Republicans say that these torture methods are "enhanced interrogation techniques" and that our entire national security depends on our ability to do this. More over, they say that now that these memos are public, that the techniques are "ruined" because our enemies will train to withstand them.

What fucking insanity!

First of all, these interrogation techniques were used by the Chinese and Koreans in order to extract false confessions to use as anti-American propaganda. Torture isn't used to get reliable intelligence. It's used to get useful information for political purposes.

For years, the Bush Administration has told us that the reason we went to Iraq was because our intelligence agencies failed -- they reported links between Saddam Hussein and al Qaeda, and that Iraq had WMD.

It has been reported this week that Bush, Cheney, and Rumsfeld were disappointed with the intelligence agencies because they did not prove that such a link existed, and that most of the UN weapons inspectors in Iraq said that there were no WMD anywhere. In response, the Bush gang authorized increasingly abusive interrogation tactics, with the explicit directive to find evidence that the Saddam-al Qaeda link existed.

In other words, they were looking for a false confession. They were looking for propaganda. They were trying to invent a reason to go to war with Iraq.

And second of all, President Obama had already banned these techniques, so even if they were "ruined" it wouldn't matter since we don't do them anymore anyway.


Remember when people used to protest the Bush Administration or the Iraq war? Remember how the GOP called us "anti-American", or that we "hated the troops", or that we should support the commander-in-chief in a time of war? That protesting the government was treason?

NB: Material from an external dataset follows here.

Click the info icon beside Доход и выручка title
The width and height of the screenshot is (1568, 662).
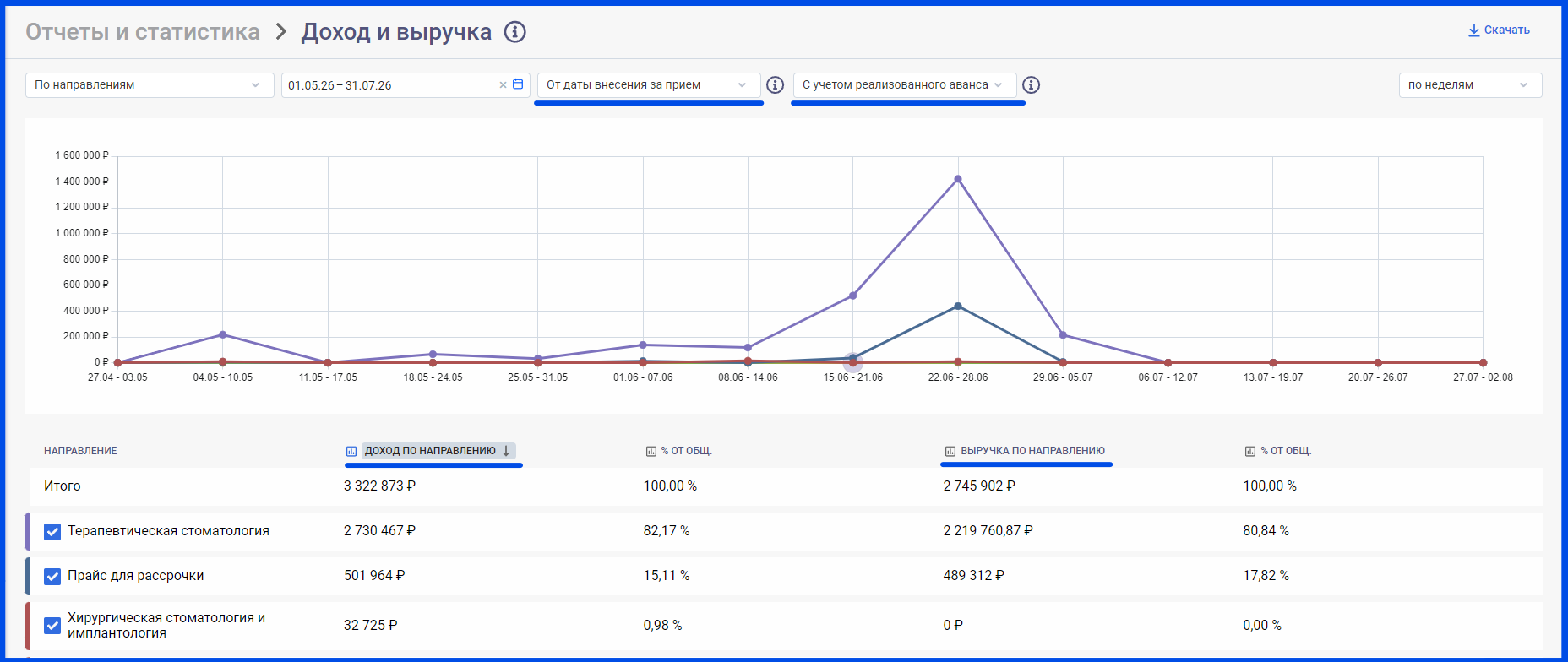tap(514, 32)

And what now? On Obama's first day, did any of these same assholes live up to their own moronic standards? Or did they publically announce that they wanted our President, our commander-in-chief, to fail? Have you recently heard them talking about wanting Texas to secede from the Union?

Somehow in these lunatics minds, criticizing the invasion and occupation of Iraq is treason, but calling the President a foreign-born socialist fascist terrorist-sympathizer, hoping he fails, and wanting to secede, is patriotic?

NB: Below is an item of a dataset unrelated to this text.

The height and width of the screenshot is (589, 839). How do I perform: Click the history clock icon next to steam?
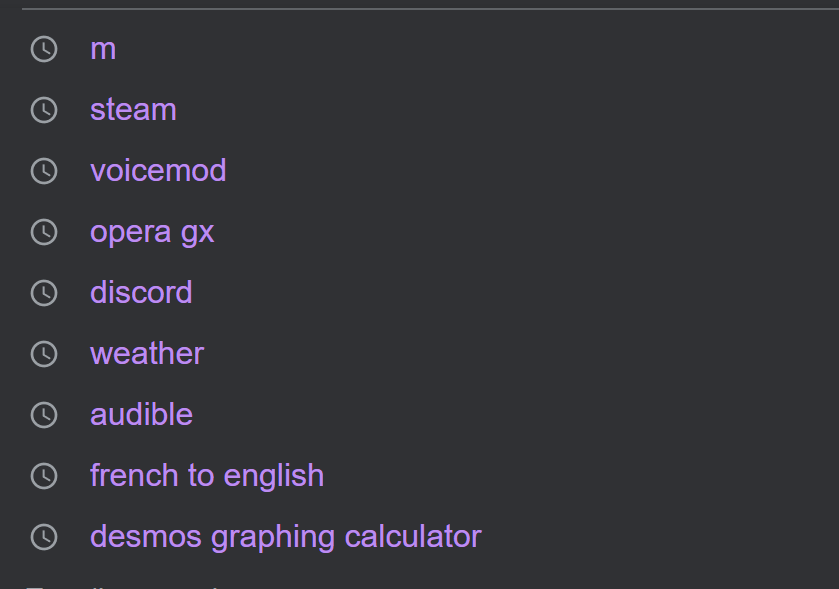44,110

The GOP is now distilled to a cliché: The lunatics are running the asylum.


What, you may ask, does any of this have to do with a blog about my parenting experience?

Everything, actually.


My parents were both fairly conservative. My dad is a life-long Republican who never misses an opportunity to tell me that Social Security is the biggest scam in the world. My parents raised us as Greek Orthodox Christians, and my brother and I were altar boys. My sister was in Missionettes, a conservative evangelical Christian (Pentecostal) wannabe version of the Girl Scouts.

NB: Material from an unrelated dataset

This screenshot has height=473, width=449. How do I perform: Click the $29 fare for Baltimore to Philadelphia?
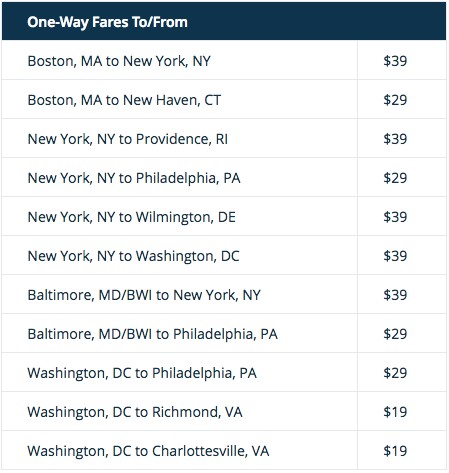[395, 334]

But my sister, brother, and I are all pretty liberal. None of us are religious. All of us have basically developed political and religious views that are essentially the opposite of the environment in which we were raised.


My biggest fear is that my son will do the same. I suppose I can tolerate it if my son grows up and wants to believe in some religion or another. I can even tolerate it if my son wants to be a conservative. These, in themselves, are relatively harmless.

But what if he grows up to be the next Sarah Palin or Newt Gingrich or Dick Cheney? How can I prevent that? How does someone even become that crazy?


I worry about becoming the kind of father that obsesses so much about protecting my child that I will end up doing more damage than good. Not in the medical or physical sense -- I will not ever dip my kid in antibacterial gel, or scream if he eats some dirt or a worm, or forbid him from climbing a tree or learning to surf or riding a dirt bike.

But I don't want him ever going to church. I don't want him to be around people who make anti-gay or racist comments. I don't want him around people who think that poor people or black people or Mexicans or Muslims are scary or inferior.

Is this the ideological version of putting him in a bubble? If so, what happens when it pops?